Can't train without music? Not even the ancient Greeks and Romans could ...

Young people exercise to the sound of an aluma player (an ancient wind instrument)

The former writer Plutarch of Queronéia (46-119 AD) tells us that music was also played while people fought or practiced athletics.

Athenian writer Flavius Philostratus (about 170-245 AD) gives us clues about the reason.

Why do exercise to the sound of music?

In a book on Gymnastics, Flavius Philostratus wrote that the song served to stimulate athletes and that their performance could be improved by hearing music.

However, science has proven that this is true.

One, which involved 3599 participants, showed that listening to music during exercise had many benefits, such as reducing fatigue and effort perception and improving physical performance and breathing.

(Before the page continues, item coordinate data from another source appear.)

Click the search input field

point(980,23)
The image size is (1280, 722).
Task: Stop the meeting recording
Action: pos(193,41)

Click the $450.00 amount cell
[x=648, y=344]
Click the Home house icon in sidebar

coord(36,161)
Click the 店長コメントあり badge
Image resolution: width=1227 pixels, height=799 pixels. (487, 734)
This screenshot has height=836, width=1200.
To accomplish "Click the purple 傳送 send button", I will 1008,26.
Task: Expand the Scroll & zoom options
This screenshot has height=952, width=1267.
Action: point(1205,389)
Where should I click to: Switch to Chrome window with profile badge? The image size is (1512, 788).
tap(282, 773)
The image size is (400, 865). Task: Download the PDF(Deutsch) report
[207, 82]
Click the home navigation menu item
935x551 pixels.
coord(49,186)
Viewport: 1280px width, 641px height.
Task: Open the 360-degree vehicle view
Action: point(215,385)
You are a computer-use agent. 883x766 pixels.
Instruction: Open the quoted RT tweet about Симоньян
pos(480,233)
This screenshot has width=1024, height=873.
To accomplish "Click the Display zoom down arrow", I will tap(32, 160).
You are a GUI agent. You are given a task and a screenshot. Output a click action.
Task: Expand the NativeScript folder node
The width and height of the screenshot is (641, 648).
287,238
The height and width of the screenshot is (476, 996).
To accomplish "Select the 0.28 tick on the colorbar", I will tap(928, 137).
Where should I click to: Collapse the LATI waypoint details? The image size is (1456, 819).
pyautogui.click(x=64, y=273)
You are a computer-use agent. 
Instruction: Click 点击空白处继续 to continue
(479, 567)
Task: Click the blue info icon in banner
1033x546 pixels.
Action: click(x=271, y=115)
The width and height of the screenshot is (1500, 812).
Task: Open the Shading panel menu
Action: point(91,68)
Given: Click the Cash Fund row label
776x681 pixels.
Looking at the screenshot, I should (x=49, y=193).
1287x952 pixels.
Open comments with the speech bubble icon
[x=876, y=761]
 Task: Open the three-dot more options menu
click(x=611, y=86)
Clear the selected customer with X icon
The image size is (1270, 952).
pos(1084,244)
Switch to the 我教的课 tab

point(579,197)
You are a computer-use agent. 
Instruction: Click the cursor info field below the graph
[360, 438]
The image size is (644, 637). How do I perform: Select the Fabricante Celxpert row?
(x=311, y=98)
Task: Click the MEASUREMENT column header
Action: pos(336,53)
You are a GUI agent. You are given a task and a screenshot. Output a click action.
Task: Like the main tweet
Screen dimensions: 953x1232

Singing and trumpets to accompany

Since old people had no electronic devices, they found other ways to exercise to the sound of music. Some had music played by a musician during his exercise routine. Others sang while exercising.

Singing while playing the ball was particularly popular. In the Odyssey of Homer (about the eighth century BC), Nausicaa, the daughter of the king of Phaeacia, throws the ball with her friends and all sing songs while playing.

Similarly, historian Carystius of Pergamon (second century BC) wrote that the women of his time “sang as they played the ball.”

Another popular activity was the Dance to the sound of music. Dance was widely considered as a gym exercise that people could practice to improve health.

A famous defender of the benefits of dance as exercise was the great Athenian philosopher Socrates (about 470-399 BC). According to historian Diogenes Laércio (3rd century DC), “Socrates had a regular dancing habit, thinking that this exercise helped keep the body in good condition”.

Can't train without music? Not even the ancient Greeks and Romans could ...

The practice of physical exercise to the sound of music was portrayed in several ancient Greek vessels.

Beyond individuals who used music in their personal exercise, the soldiers also did training exercises and marched to the battle to the sound of trumpets.

But calm… with moderation

In ancient Greece and Rome, it was believed that music and exercise played an important role in the formation and development of body and soul.

The ideal was harmony and moderation. The body and soul needed to be balanced and proportional in all its parts, without any excess. Thus, the practice of a type of exercise too often, or the excessive exercise of a body part, was poorly seen.

The doctor Galeno de Pergamo (129-216 DC) criticized the types of exercise that focused too much on a body part. I preferred the ball games, which exercised the whole body homogeneously.

A Imoderation in Music – That is, listening too much, or listening to music too emotional – was also sometimes poorly seen.

For example, the Athenian philosopher Plato (about 428-348 BC) was famous for arguing that most of the song should be censored as he could shake his passions too much. For Plato, only simple and emotionless music, heard in moderation, should be allowed.

If the ancients could see today’s people running the walk with music playing in their ears, they would certainly be amazed. And they would probably approve – as long as it wasn’t over.